_WHAT YOU WILL DO:_
Each line below should be copied exactly as it stands.

_INFORMATION GIVEN:_
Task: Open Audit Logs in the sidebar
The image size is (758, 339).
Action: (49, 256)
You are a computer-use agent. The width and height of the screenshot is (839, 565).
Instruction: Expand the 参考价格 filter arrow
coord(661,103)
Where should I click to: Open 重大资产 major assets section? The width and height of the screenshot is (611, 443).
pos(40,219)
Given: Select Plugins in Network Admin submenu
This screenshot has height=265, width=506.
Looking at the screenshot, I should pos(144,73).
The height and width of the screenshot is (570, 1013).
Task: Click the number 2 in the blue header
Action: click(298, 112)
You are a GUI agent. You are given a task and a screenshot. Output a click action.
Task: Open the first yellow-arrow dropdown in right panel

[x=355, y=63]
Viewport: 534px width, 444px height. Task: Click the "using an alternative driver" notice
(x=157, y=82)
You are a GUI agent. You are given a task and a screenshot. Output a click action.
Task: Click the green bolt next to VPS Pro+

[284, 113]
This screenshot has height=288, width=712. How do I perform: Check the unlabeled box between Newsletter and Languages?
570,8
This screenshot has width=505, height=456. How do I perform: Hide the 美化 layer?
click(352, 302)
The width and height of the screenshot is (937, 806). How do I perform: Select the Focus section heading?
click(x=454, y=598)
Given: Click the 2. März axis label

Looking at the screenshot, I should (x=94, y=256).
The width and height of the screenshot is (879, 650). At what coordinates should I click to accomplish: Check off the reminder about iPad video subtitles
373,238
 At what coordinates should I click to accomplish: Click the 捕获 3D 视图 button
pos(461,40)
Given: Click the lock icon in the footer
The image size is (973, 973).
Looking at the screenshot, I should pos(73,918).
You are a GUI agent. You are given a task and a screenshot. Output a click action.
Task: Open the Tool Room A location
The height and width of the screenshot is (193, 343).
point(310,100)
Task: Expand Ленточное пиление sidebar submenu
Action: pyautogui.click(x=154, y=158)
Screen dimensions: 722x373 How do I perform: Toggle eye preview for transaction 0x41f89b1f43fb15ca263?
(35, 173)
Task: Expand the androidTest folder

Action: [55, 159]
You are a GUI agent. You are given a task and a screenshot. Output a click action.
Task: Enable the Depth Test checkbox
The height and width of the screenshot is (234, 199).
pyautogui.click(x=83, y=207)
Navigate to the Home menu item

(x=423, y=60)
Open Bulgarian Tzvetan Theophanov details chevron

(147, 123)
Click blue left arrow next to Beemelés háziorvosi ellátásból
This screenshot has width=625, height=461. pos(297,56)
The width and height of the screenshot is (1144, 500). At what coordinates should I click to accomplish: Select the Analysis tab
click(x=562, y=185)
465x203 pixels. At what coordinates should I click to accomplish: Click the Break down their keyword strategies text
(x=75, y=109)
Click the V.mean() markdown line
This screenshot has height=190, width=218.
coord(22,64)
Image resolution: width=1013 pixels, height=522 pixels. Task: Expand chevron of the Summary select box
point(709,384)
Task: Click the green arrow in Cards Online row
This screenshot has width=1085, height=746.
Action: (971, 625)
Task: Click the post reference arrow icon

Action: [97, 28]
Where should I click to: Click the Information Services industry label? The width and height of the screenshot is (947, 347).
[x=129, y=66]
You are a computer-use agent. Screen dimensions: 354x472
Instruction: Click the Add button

_RESPONSE BELOW:_
Task: Open Audit Logs in the sidebar
The image size is (758, 339).
Action: (49, 256)
You are a computer-use agent. The width and height of the screenshot is (839, 565).
Instruction: Expand the 参考价格 filter arrow
coord(661,103)
Where should I click to: Open 重大资产 major assets section? The width and height of the screenshot is (611, 443).
pos(40,219)
Given: Select Plugins in Network Admin submenu
This screenshot has height=265, width=506.
Looking at the screenshot, I should pos(144,73).
The height and width of the screenshot is (570, 1013).
Task: Click the number 2 in the blue header
Action: click(298, 112)
You are a GUI agent. You are given a task and a screenshot. Output a click action.
Task: Open the first yellow-arrow dropdown in right panel

[x=355, y=63]
Viewport: 534px width, 444px height. Task: Click the "using an alternative driver" notice
(x=157, y=82)
You are a GUI agent. You are given a task and a screenshot. Output a click action.
Task: Click the green bolt next to VPS Pro+

[284, 113]
This screenshot has height=288, width=712. How do I perform: Check the unlabeled box between Newsletter and Languages?
570,8
This screenshot has width=505, height=456. How do I perform: Hide the 美化 layer?
click(352, 302)
The width and height of the screenshot is (937, 806). How do I perform: Select the Focus section heading?
click(x=454, y=598)
Given: Click the 2. März axis label

Looking at the screenshot, I should (x=94, y=256).
The width and height of the screenshot is (879, 650). At what coordinates should I click to accomplish: Check off the reminder about iPad video subtitles
373,238
 At what coordinates should I click to accomplish: Click the 捕获 3D 视图 button
pos(461,40)
Given: Click the lock icon in the footer
The image size is (973, 973).
Looking at the screenshot, I should pos(73,918).
You are a GUI agent. You are given a task and a screenshot. Output a click action.
Task: Open the Tool Room A location
The height and width of the screenshot is (193, 343).
point(310,100)
Task: Expand Ленточное пиление sidebar submenu
Action: pyautogui.click(x=154, y=158)
Screen dimensions: 722x373 How do I perform: Toggle eye preview for transaction 0x41f89b1f43fb15ca263?
(35, 173)
Task: Expand the androidTest folder

Action: [55, 159]
You are a GUI agent. You are given a task and a screenshot. Output a click action.
Task: Enable the Depth Test checkbox
The height and width of the screenshot is (234, 199).
pyautogui.click(x=83, y=207)
Navigate to the Home menu item

(x=423, y=60)
Open Bulgarian Tzvetan Theophanov details chevron

(147, 123)
Click blue left arrow next to Beemelés háziorvosi ellátásból
This screenshot has width=625, height=461. pos(297,56)
The width and height of the screenshot is (1144, 500). At what coordinates should I click to accomplish: Select the Analysis tab
click(x=562, y=185)
465x203 pixels. At what coordinates should I click to accomplish: Click the Break down their keyword strategies text
(x=75, y=109)
Click the V.mean() markdown line
This screenshot has height=190, width=218.
coord(22,64)
Image resolution: width=1013 pixels, height=522 pixels. Task: Expand chevron of the Summary select box
point(709,384)
Task: Click the green arrow in Cards Online row
This screenshot has width=1085, height=746.
Action: (971, 625)
Task: Click the post reference arrow icon

Action: [97, 28]
Where should I click to: Click the Information Services industry label? The width and height of the screenshot is (947, 347).
[x=129, y=66]
You are a computer-use agent. Screen dimensions: 354x472
Instruction: Click the Add button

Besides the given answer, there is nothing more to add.